Verse 8: What advantage has the wise man over the fool? On the question of joy, he has none, for it lies in the gift of God. Even a poor man who knows how to conduct himself before the living has no advantage. He orders his life with some wisdom, but what good is that if wisdom itself comes with vexation and sorrow as Solomon has said?

Verse 9 is an explicit statement on the nature of desire. Better is the sight of the eyes than the wandering of the appetite. The sight of the eyes here probably refers to seeing life aright. It implies a sort of contentment that sees the nature of the world, that everything is vapor and striving after wind, and refuses to follow one’s wandering desires. Human desire is a fundamental problem in the fallen world (Augustine). Here Solomon commends restraint and contentment.

V. Frustration

Finally, our last point is frustration. Verse 10: whatever has come to be has already been named. This is the same thing we saw in chapter 1. History repeats itself. God is the one who names, and thus defines, all that comes to be. And chiefly here we are concerned with man. And it is known what man is. The nature of man in a fallen world is known, he is already named or defined even before he comes to be.

The nature of man and the nature of the curse, the grievous business God has laid on the sons of men, is not something we can do anything about. Solomon continues, at the end of v.10, he is not able to dispute with one stronger than he. This is a reference to God. Man cannot dispute with God about himself or about the nature of the world, and this is a key to wisdom and eventually joy. Our arms are too short to box with God. Talk about it all you want. Whine about it, mope and brood and grasp and twist and turn for leverage, it won’t do you any good. As v.11 puts it: the more words, the more vanity, and what is the advantage to man?

● **STORED DATA**
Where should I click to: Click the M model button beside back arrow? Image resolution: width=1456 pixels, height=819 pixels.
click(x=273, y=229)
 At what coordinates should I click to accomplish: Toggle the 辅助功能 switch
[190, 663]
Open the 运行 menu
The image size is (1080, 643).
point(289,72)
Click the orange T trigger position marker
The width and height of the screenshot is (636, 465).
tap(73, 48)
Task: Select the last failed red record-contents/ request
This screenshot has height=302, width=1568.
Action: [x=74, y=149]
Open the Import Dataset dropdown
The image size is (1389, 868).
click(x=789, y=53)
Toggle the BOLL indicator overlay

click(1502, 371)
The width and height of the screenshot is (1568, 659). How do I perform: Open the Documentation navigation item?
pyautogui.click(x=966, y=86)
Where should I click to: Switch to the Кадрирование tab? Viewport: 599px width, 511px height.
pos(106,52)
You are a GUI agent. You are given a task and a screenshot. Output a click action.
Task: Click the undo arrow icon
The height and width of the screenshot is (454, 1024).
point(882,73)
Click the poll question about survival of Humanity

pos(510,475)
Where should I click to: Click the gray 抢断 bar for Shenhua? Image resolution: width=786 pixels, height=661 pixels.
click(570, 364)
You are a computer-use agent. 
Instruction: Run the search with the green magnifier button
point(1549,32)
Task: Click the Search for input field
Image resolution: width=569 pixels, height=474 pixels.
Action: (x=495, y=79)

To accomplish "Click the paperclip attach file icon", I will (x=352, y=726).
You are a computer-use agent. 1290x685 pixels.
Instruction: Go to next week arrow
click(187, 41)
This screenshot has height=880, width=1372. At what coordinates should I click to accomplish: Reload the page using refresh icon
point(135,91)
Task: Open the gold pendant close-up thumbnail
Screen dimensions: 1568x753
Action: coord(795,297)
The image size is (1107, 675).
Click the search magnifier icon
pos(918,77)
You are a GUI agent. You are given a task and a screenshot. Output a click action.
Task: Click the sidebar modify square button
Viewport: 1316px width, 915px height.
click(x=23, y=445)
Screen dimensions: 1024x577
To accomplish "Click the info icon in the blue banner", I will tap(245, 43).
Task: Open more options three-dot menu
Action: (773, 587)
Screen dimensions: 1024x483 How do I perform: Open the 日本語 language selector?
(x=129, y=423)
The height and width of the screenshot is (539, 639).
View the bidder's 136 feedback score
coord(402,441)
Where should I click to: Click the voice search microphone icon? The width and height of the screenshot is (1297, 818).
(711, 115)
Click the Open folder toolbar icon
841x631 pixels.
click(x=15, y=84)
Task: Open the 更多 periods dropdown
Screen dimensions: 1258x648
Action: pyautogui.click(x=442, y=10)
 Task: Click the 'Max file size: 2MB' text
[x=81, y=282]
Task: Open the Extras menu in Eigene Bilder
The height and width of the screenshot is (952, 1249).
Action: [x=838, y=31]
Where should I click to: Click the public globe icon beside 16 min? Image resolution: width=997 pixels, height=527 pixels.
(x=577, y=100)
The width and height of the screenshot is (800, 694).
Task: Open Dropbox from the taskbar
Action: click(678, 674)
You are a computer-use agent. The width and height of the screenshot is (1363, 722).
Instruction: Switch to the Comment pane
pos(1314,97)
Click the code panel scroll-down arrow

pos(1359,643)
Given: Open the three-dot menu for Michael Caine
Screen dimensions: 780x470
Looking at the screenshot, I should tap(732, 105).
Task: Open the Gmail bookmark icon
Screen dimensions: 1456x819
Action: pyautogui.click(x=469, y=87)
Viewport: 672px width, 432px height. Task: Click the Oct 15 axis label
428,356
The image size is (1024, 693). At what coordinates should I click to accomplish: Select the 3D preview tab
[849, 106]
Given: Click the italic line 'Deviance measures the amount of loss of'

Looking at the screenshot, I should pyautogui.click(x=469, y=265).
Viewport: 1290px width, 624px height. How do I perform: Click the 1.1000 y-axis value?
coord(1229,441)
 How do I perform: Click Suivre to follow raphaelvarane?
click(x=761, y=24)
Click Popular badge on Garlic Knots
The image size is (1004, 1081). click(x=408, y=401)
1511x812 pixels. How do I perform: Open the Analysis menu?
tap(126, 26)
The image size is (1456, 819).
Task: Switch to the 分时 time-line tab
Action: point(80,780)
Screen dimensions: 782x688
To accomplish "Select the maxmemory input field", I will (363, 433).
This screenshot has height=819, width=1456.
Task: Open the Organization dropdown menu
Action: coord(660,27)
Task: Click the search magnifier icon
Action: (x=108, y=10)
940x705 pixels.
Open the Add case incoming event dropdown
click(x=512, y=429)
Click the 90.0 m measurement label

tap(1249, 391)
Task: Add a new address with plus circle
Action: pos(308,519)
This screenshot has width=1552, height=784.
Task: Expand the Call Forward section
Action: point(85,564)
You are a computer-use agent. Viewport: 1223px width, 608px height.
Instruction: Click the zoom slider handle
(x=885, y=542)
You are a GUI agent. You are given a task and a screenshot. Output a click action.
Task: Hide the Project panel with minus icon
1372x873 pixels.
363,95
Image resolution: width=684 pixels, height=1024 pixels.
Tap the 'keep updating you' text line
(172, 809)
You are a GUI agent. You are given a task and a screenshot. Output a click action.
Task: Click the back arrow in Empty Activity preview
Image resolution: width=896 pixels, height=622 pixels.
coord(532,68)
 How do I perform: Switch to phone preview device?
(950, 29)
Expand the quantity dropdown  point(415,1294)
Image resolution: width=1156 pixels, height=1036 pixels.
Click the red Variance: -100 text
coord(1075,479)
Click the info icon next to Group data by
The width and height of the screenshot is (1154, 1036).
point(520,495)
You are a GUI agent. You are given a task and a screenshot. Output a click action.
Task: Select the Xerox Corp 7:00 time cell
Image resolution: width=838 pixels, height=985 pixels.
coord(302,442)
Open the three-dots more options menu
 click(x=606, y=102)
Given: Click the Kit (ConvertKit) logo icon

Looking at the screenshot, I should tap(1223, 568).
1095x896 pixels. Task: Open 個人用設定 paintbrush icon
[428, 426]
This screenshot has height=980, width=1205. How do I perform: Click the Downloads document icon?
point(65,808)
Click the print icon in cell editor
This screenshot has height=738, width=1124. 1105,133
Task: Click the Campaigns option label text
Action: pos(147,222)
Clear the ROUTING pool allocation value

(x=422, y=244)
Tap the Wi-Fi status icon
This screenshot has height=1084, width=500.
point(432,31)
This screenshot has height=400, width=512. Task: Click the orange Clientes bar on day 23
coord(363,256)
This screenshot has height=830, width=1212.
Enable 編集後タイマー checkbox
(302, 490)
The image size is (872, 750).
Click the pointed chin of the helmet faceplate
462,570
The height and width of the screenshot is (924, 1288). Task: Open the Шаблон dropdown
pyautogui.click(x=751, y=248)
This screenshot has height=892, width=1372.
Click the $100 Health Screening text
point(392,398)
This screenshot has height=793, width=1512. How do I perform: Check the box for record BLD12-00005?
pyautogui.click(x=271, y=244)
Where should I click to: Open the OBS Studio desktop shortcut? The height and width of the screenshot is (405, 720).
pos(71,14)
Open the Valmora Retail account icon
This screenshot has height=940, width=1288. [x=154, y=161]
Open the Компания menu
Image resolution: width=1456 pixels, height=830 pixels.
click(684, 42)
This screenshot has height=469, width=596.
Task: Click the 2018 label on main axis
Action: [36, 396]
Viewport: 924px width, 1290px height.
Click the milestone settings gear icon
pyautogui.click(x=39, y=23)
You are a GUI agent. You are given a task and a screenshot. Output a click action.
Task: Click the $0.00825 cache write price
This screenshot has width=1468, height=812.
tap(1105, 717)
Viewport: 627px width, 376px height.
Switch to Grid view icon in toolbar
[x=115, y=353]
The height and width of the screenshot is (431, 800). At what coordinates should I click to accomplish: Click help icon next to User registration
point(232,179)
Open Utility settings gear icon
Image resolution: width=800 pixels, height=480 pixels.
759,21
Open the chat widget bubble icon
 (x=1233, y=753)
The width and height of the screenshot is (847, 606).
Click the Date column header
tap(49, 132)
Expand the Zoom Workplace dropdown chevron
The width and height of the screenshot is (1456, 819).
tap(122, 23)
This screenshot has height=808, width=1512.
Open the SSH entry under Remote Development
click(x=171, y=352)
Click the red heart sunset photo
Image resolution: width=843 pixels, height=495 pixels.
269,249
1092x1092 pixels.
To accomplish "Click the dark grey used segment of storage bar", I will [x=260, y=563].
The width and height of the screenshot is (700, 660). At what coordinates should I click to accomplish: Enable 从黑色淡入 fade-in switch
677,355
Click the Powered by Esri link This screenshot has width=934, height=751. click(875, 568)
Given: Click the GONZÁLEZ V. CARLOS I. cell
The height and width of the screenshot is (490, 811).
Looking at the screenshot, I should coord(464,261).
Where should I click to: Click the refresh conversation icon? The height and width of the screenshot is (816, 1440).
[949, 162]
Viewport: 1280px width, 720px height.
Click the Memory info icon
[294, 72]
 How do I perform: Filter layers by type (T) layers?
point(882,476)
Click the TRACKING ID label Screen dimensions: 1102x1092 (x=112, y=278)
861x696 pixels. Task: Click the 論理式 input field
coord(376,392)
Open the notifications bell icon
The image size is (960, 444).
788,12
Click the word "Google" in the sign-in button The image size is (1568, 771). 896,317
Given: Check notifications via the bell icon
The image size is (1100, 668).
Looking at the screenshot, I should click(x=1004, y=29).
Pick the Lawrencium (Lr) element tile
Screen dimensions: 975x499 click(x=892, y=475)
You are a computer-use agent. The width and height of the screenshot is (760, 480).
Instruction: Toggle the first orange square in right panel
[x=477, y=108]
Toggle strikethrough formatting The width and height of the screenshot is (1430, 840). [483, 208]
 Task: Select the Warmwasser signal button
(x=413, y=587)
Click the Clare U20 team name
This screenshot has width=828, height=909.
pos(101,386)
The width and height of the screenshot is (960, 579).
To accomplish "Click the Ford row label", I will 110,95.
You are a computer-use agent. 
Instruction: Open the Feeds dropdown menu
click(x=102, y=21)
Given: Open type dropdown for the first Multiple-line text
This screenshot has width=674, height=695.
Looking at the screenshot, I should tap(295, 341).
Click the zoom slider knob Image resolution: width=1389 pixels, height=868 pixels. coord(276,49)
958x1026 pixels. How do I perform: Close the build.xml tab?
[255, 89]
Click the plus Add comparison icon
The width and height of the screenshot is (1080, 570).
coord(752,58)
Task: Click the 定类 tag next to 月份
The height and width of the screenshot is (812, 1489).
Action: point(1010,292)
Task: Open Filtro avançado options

● **EXERCISE INSTRUCTIONS**
[1] Check each statement against the Ecclesiastes passage and answer yes or no, quoting the words of the passage that settle it: (a) The wise man has an advantage over the fool on the question of joy. (b) The one stronger than man in verse 10 is identified as God. (c) According to verse 11, more words bring less vanity.
[2] Rewrite the part of the Ecclesiastes passage that begins at the words "V. Frustration" and ends after "he comes to be.", switching "named" to "labeled" throughout.

● **THE ANSWERS**
[1]
(a) No: "On the question of joy, he has none, for it lies in the gift of God."
(b) Yes: "This is a reference to God."
(c) No: "the more words, the more vanity"

[2]
V. Frustration

Finally, our last point is frustration. Verse 10: whatever has come to be has already been labeled. This is the same thing we saw in chapter 1. History repeats itself. God is the one who names, and thus defines, all that comes to be. And chiefly here we are concerned with man. And it is known what man is. The nature of man in a fallen world is known, he is already labeled or defined even before he comes to be.